July marks second-hottest month on record in Philadelphia
If you've felt like it's been too hot lately, you're not wrong: We just made it through the second-hottest month ever recorded in Philadelphia, according to National Weather Service data.
Why it matters: This is all part of a wider acceleration in the pace and intensity of extreme weather events across the globe and here in the U.S., Axios' Andrew Freedman reports.
- When it rains, it rains harder. When it's hot, it gets hotter and stays that way longer than it used to.
- We have long designed our infrastructure as if the climate conditions and extremes of the past would hold true in the future. With climate change, that is no longer the case, as outlier events trend closer to the norm.
By the numbers: July's average temperature clocked in at 82.4°F, outpaced only by July 2011. That was 3.4°F above normal for the month.

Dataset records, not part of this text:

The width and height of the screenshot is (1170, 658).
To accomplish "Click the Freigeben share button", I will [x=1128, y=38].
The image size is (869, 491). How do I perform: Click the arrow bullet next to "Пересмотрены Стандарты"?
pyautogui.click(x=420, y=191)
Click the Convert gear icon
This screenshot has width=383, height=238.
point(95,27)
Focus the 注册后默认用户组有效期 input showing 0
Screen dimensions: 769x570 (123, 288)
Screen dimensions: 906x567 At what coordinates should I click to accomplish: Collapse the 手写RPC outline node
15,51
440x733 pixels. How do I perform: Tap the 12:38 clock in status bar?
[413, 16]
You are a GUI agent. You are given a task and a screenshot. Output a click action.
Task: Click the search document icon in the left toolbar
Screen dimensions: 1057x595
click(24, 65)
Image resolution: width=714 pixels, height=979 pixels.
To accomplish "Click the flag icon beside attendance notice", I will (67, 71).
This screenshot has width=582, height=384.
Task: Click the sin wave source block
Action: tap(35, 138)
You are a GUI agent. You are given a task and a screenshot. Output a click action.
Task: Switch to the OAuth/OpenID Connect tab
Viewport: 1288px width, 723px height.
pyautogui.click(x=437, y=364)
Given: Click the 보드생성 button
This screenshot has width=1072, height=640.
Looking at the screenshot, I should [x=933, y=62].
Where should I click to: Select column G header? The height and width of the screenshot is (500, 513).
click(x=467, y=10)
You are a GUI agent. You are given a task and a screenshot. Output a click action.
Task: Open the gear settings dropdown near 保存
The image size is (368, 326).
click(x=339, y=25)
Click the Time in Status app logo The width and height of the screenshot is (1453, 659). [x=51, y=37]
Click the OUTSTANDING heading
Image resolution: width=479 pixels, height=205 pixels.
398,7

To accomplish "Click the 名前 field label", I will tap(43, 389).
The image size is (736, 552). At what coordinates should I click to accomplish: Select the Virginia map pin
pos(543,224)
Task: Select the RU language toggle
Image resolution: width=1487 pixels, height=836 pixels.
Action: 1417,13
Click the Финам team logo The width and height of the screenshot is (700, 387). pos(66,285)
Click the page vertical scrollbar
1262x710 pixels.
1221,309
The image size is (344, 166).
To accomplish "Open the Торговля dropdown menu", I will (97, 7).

- We didn't get relief at night either. Overnight lows were the warmest on record.
The big picture: Nine of Philly's 10 hottest months — all Julys — have occurred in the last 30 years.
- NWS' average temperature records for the area stretch all the way back to 1874.
What's next: We're staring down even more extreme heat here at the start of August.
- The NWS is warning of "oppressive" and "dangerously high" temperatures Thursday as heat indexes peak near 103°F, with little relief at night thanks to oppressive humidity.